What to work on: Only the lines from the top of the data through the one with "août 2021 (70, 886)" are to be written out, each exactly as it stands.

----

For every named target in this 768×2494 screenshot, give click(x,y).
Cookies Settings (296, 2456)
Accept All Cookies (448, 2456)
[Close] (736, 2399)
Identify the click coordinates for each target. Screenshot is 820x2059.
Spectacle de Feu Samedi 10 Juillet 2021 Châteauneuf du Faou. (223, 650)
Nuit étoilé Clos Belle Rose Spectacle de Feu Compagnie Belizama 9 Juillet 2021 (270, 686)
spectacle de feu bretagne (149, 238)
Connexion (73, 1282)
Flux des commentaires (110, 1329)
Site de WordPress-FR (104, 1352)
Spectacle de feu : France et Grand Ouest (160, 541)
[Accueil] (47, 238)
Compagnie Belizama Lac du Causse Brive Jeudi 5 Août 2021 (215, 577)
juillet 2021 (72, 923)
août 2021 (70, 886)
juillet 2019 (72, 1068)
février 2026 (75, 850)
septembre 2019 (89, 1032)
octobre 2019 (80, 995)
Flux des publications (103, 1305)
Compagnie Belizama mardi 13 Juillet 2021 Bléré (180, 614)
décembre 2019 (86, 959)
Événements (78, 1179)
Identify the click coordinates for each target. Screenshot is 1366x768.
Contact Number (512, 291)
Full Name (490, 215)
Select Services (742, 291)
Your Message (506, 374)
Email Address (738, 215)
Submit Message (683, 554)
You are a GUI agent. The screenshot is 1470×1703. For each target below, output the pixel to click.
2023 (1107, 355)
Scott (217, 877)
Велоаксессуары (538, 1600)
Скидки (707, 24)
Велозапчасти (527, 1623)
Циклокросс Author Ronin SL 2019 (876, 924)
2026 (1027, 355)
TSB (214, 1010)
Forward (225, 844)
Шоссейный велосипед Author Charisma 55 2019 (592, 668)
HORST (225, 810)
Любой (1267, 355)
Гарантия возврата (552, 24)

----

Written reply:
For every named target in this 768×2494 screenshot, give click(x,y).
Cookies Settings (296, 2456)
Accept All Cookies (448, 2456)
[Close] (736, 2399)
Identify the click coordinates for each target. Screenshot is 820x2059.
Spectacle de Feu Samedi 10 Juillet 2021 Châteauneuf du Faou. (223, 650)
Nuit étoilé Clos Belle Rose Spectacle de Feu Compagnie Belizama 9 Juillet 2021 (270, 686)
spectacle de feu bretagne (149, 238)
Connexion (73, 1282)
Flux des commentaires (110, 1329)
Site de WordPress-FR (104, 1352)
Spectacle de feu : France et Grand Ouest (160, 541)
[Accueil] (47, 238)
Compagnie Belizama Lac du Causse Brive Jeudi 5 Août 2021 (215, 577)
juillet 2021 (72, 923)
août 2021 (70, 886)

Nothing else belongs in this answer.